- Genre: Air show
- Dates: January
- Frequency: Biennial: Even years
- Venue: Begumpet Airport
- Locations: Hyderabad, Telangana
- Country: India
- Established: 2008; 18 years ago
- Most recent: 2026
- Next event: 2028
- Organised by: Union civil aviation ministry
- Website: wings-india.co.in

= Wings India =

Biennial air show held in Hyderabad, India

Wings India (formerly the Indian Civil Aviation Airshow) is a biennial air show held in Hyderabad, Telangana, India at the Begumpet Airport. The first show, India Aviation 2008, was held from 15 to 18 October 2008. It is organised by the Union civil aviation ministry. Begumpet is preparing to receive the world's largest passenger aircraft after the place was closed for regular commercial operations and is now used only for private, defence and VVIP aircraft ever since the new Rajiv Gandhi International Airport at Shamshabad, Hyderabad became operational.
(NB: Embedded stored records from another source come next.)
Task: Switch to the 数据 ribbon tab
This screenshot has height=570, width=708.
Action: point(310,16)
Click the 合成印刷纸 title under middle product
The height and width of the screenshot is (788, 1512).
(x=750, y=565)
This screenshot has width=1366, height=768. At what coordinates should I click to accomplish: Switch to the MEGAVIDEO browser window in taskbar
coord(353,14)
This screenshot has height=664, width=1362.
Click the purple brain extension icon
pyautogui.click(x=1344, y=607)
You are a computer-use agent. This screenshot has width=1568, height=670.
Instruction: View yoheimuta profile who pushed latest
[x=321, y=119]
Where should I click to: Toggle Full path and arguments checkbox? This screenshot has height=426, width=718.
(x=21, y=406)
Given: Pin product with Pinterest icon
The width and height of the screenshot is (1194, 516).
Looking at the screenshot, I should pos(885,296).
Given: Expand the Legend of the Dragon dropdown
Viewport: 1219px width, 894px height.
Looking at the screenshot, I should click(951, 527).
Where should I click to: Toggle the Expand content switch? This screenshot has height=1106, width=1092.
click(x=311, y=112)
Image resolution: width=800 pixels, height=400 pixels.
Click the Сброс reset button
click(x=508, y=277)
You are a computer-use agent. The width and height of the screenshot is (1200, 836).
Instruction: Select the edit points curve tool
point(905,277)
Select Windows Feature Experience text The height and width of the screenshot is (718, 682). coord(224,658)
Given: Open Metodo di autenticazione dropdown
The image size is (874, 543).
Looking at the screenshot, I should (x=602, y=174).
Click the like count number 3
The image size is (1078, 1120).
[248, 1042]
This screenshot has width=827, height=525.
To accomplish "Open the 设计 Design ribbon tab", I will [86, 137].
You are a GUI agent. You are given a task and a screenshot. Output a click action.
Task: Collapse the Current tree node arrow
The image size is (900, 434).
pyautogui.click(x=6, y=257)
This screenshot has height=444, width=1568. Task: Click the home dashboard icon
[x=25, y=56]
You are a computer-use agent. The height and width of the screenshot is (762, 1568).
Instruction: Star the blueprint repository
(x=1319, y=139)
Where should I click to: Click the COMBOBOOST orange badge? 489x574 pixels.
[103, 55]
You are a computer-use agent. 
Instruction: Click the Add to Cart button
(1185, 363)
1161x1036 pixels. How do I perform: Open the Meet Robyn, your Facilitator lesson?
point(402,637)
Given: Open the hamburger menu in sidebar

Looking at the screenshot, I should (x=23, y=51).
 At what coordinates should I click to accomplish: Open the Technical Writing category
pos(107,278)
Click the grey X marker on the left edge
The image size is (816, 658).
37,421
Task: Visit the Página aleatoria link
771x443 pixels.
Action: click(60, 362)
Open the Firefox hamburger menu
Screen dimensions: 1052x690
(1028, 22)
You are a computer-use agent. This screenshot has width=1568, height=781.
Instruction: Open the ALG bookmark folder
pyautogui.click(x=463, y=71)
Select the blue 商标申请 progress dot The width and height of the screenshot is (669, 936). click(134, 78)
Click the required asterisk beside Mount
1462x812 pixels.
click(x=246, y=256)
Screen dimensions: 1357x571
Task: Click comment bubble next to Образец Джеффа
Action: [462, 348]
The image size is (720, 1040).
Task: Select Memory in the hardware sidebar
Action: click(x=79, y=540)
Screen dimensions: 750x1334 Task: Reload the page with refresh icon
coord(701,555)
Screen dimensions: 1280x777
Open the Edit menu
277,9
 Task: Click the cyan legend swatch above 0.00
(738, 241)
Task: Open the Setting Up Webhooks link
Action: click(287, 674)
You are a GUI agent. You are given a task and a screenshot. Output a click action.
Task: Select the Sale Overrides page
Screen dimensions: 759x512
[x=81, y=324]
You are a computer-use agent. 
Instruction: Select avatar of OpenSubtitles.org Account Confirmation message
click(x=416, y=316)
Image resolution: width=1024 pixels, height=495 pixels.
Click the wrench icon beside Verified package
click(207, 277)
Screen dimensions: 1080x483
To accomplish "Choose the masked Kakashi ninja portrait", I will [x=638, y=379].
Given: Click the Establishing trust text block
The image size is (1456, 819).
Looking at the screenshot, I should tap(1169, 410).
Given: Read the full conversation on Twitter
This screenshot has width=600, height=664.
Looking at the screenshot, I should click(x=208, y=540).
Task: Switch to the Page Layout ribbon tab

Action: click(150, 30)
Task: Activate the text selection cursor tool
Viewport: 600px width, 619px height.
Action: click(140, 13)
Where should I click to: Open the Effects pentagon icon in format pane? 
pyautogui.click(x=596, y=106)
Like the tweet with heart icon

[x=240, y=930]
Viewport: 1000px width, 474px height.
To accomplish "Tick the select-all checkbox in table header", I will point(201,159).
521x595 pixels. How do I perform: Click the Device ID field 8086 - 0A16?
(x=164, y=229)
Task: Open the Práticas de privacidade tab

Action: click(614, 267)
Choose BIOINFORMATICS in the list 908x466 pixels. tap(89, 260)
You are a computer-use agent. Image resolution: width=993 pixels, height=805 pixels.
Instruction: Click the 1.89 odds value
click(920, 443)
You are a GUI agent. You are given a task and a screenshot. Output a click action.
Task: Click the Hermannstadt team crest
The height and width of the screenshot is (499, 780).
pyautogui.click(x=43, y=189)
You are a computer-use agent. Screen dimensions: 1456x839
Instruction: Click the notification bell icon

Hyderabad will be a permanent venue for this Airshow.

The show includes both air displays and static exhibitions of various Civil and Military aircraft, along with displays from vendors, suppliers and production organisations. The aircraft, which were on static or flying display, include Boeing 777, Airbus A340, Canadian Regional Jet of Bombardier Citation, business jets manufactured by various global leaders, Bell Helicopters, DragonFly, Cessna, Indian-made Pushpak and Indian firm Hindavia's Russian-made regional aircraft Ilyushin Il-114. This is apart from the world's largest passenger aircraft, the Airbus A380, which made its maiden and historic landing at Hyderabad's Begumpet Airport on 16 October 2008.

The show was unveiled by Union Minister for Civil Aviation Mr. Praful Patel. Top honchos of the aviation industry from India and abroad were a part of the event, including Air India CMD Raghu Menon, Kingfisher Airlines chief Vijay Mallya, former US FAA Administrator Marion C Blakey, AAI chief K Ramalingam, EADS CEO Yves Guillame, GoAir MD Jehangir Wadia, Air Arabia CEO Adel Ali and top-brass of various airport operators, engine, avionics and aircraft manufacturers like Boeing, Airbus, Bombardier and Bell Helicopters.

While the show is meant only for business visitors who are invited, other business visitors (above 18 years) can also visit the show by purchasing an entry ticket. The last day of the 2008 show was open to public. The show was a sort of partnership between FICCI and AAI to jointly organise it for the overall sustainable development of the civil aviation in the country.